Print the line containing "The image size is (1024, 550)." and every line after it exactly as written, through the end of the records.

:: Material supplied ::

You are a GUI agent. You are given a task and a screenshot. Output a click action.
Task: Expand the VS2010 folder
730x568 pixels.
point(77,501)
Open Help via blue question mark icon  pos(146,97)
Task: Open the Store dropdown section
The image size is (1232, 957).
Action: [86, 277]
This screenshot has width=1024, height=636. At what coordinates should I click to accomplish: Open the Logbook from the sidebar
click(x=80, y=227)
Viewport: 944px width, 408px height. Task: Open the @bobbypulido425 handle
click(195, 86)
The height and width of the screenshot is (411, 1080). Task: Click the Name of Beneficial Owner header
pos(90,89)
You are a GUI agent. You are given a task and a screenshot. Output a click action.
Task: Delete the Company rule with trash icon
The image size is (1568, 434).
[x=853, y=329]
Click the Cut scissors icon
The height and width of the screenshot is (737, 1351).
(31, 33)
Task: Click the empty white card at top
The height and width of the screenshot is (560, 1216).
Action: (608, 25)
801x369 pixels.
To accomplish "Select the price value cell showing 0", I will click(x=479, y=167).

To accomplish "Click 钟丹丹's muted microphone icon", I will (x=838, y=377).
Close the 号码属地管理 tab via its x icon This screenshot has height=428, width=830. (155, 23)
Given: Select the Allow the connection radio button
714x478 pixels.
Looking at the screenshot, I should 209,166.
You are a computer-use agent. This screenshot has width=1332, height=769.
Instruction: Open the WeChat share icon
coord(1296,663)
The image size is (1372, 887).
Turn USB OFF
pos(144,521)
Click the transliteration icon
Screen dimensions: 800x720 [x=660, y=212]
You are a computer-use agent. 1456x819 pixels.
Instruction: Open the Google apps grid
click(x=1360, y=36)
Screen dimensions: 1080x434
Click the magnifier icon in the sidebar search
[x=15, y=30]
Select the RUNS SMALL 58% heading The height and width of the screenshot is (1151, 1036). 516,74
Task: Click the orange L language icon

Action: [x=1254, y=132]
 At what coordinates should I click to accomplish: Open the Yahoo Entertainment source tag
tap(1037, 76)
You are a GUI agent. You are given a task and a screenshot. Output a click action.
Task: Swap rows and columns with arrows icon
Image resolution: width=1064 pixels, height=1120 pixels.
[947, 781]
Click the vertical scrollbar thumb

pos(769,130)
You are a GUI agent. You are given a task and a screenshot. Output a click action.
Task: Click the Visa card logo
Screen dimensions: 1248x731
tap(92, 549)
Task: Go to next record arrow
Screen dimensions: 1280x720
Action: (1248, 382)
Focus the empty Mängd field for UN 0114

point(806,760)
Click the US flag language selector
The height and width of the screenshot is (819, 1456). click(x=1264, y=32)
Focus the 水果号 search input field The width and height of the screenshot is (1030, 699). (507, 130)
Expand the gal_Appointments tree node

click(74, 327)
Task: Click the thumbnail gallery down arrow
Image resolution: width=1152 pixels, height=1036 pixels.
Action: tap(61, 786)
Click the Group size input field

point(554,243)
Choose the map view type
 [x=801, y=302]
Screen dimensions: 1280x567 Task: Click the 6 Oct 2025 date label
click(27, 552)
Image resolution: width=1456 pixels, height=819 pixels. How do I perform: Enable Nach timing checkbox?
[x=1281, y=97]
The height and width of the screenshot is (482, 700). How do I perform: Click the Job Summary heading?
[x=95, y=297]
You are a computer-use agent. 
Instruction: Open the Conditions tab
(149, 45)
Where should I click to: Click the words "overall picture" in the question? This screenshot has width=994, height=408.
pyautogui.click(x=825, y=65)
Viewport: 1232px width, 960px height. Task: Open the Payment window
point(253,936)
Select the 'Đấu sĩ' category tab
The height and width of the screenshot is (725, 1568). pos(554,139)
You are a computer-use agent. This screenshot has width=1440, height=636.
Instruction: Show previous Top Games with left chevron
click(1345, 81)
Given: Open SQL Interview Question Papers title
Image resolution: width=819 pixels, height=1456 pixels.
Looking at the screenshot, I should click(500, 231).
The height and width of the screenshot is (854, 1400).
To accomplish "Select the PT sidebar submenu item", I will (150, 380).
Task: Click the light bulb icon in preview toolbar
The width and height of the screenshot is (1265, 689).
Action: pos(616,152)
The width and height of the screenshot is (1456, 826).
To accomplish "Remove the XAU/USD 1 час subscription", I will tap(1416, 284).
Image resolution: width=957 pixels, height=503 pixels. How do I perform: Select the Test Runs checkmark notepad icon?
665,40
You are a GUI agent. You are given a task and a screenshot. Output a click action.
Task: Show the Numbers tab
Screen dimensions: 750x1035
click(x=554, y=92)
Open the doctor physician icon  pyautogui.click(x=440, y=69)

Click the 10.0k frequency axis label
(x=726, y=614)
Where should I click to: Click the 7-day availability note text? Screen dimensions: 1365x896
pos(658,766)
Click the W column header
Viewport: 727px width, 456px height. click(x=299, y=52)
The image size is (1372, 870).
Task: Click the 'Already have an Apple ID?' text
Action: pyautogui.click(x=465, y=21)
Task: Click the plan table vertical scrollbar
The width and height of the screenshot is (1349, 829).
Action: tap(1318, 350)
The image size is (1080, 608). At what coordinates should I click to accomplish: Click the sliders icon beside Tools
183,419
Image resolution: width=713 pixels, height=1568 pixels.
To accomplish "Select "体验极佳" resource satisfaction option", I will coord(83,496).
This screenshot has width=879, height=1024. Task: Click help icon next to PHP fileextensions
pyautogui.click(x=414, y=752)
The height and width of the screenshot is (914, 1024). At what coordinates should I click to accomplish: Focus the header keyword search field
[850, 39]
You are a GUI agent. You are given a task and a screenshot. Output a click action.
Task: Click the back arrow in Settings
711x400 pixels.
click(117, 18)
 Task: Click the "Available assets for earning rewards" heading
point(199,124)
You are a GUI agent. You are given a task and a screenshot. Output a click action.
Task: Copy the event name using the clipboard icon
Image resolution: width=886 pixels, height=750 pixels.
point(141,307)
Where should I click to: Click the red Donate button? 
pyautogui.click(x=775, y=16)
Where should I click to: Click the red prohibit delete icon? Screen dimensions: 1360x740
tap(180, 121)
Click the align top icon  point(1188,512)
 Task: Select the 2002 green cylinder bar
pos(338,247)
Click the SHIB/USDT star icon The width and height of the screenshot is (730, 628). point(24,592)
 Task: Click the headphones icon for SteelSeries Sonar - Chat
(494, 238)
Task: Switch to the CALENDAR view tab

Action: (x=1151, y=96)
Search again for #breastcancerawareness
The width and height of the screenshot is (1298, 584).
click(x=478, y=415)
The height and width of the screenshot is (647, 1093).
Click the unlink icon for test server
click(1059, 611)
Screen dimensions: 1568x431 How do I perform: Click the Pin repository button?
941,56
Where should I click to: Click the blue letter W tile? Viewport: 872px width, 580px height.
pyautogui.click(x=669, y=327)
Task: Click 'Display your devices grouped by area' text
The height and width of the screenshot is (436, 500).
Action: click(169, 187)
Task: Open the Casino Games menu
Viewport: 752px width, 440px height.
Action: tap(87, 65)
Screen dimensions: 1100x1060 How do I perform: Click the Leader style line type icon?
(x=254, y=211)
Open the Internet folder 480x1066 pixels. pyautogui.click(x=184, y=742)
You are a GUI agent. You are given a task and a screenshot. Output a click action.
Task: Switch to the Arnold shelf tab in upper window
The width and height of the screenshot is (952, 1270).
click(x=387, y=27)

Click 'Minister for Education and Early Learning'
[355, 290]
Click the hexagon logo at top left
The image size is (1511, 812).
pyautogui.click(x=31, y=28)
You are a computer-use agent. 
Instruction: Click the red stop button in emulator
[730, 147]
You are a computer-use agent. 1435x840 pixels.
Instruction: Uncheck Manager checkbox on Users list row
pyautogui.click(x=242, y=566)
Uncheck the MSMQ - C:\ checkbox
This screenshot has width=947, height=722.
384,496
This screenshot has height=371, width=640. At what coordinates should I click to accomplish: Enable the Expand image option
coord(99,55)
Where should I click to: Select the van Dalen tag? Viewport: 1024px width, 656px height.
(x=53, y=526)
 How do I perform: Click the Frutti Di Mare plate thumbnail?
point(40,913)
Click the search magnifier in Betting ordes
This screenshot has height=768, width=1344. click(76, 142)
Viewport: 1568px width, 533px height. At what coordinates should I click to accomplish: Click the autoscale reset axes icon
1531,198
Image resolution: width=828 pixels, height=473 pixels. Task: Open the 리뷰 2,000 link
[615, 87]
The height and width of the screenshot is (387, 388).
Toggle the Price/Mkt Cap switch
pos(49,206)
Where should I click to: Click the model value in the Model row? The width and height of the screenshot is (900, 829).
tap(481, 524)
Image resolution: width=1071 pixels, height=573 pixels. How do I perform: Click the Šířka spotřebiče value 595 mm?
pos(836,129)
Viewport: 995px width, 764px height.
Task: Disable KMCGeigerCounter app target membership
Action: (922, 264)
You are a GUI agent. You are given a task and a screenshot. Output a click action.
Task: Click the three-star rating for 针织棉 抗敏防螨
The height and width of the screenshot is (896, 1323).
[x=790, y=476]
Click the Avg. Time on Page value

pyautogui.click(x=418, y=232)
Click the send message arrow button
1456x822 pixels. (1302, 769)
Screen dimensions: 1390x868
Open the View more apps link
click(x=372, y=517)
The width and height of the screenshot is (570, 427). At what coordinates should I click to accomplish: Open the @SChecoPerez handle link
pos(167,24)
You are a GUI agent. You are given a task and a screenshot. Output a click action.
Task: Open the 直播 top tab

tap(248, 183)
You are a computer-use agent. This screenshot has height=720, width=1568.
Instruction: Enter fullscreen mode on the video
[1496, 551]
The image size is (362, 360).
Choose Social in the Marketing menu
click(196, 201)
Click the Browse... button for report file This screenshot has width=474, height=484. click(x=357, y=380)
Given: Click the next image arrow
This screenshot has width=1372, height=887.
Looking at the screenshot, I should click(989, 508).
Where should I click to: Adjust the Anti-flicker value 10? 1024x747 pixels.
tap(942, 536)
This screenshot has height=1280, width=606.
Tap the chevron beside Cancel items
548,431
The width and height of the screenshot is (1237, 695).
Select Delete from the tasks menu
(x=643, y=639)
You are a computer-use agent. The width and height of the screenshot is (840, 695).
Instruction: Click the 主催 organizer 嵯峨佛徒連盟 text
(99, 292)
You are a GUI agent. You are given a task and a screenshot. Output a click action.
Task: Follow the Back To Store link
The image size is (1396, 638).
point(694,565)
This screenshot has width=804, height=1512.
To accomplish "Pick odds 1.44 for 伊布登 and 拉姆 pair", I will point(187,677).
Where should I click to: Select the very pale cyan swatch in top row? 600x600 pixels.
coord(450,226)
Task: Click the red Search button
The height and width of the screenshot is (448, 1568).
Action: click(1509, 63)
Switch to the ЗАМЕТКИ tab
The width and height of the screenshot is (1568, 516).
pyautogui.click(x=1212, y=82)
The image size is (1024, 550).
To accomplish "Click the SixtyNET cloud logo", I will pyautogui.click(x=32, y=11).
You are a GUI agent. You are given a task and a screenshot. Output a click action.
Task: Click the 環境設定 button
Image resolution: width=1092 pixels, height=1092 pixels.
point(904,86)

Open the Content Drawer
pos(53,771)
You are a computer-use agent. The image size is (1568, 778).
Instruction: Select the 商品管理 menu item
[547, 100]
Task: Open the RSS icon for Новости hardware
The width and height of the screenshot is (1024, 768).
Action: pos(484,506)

:::

### Solution
The image size is (1024, 550).
To accomplish "Click the SixtyNET cloud logo", I will pyautogui.click(x=32, y=11).
You are a GUI agent. You are given a task and a screenshot. Output a click action.
Task: Click the 環境設定 button
Image resolution: width=1092 pixels, height=1092 pixels.
point(904,86)

Open the Content Drawer
pos(53,771)
You are a computer-use agent. The image size is (1568, 778).
Instruction: Select the 商品管理 menu item
[547, 100]
Task: Open the RSS icon for Новости hardware
The width and height of the screenshot is (1024, 768).
Action: pos(484,506)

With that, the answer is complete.